Sun shines through lace half-curtains, creating a whimsical shadow on the floor. Through open windows, birds are loudly and happily communicating the joy of what life brings to them.
It is a picture-perfect day - and it is also absolutely quiet in our home.
Everyone is gone.
For the past eight days, there have been many people in and out of the apartment. One daughter, who flew from Chicago to help me post surgery, my gorgeous grandson, with his crinkled nose and interest in all of life, other adult children, friends, visiting nurses, physical therapists, and occupational therapists. Toward the end of the week as my youngest son's graduation came closer, even more people arrived - my parents and my brother.
Yesterday, graduation day could not have been more beautiful, and we proudly watched our son, first deliver the Valedictory speech, then walk across a stage to shouts and cheers as he was awarded a Bachelor of Arts degree from Hellenic College.
Recently I remarked to my husband that we are at the stage of life where things are not going to get easier and better. I think for years people think "When this happens, then we will feel settled" or "When I'm in my [insert age] then life will work itself out." Those sentences can be substituted with a plethora of different scenarios, but the underlying assumption and expectation is the same: Things will get better. Life will get easier.
My epiphany with this recent surgery and the assault on my body and emotions is quite simple: things won't get easier. Life won't necessarily get better.

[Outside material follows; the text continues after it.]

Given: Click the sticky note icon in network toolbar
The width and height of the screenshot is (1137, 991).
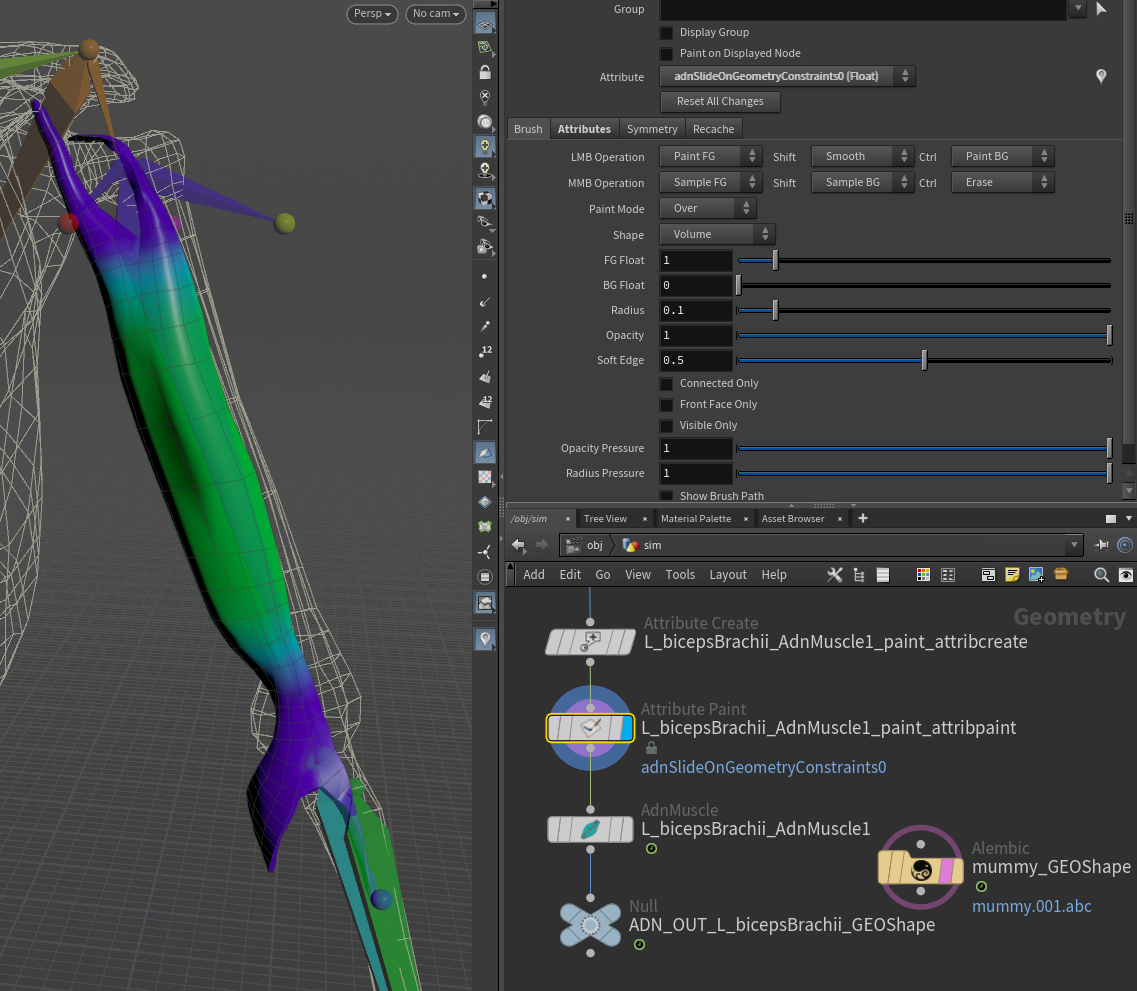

I don't write this with any sort of pessimism or self-pity. I am profoundly grateful for life's gifts. I am acutely aware of the shortness of life, of some of life's tragedies. But now is the time to take each day and recognize that the health and strength I have today will at some point weaken, simply because of the aging process. The activity I can keep up with, the common good I can seek will inevitably become smaller and less significant.
There is, in all of this, a profound sense of loss. That which I have been given, I slowly lose. It is the Old Testament book of Job that bluntly reminds me of this reality:
Naked I came from my mother's womb, and naked shall I return.The Lord gave, and the Lord has taken away; blessed be the name of the Lord." (Job 1:20-21).
So this post surgery time comes as a tremendous gift - a gift of healing for the body, a gift of rest for the soul, a time of contemplation of losses.
I read these words from another: "Nothing is a given - everything's a gift."
Who am I to complain in losses when what I lost wasn't mine to begin with? - Ann Voskamp
Everyone is gone. At first, the words feel sad and empty. But the longer I sit in the quiet, the more comfortable I become relaxing and meditating in the gift of now.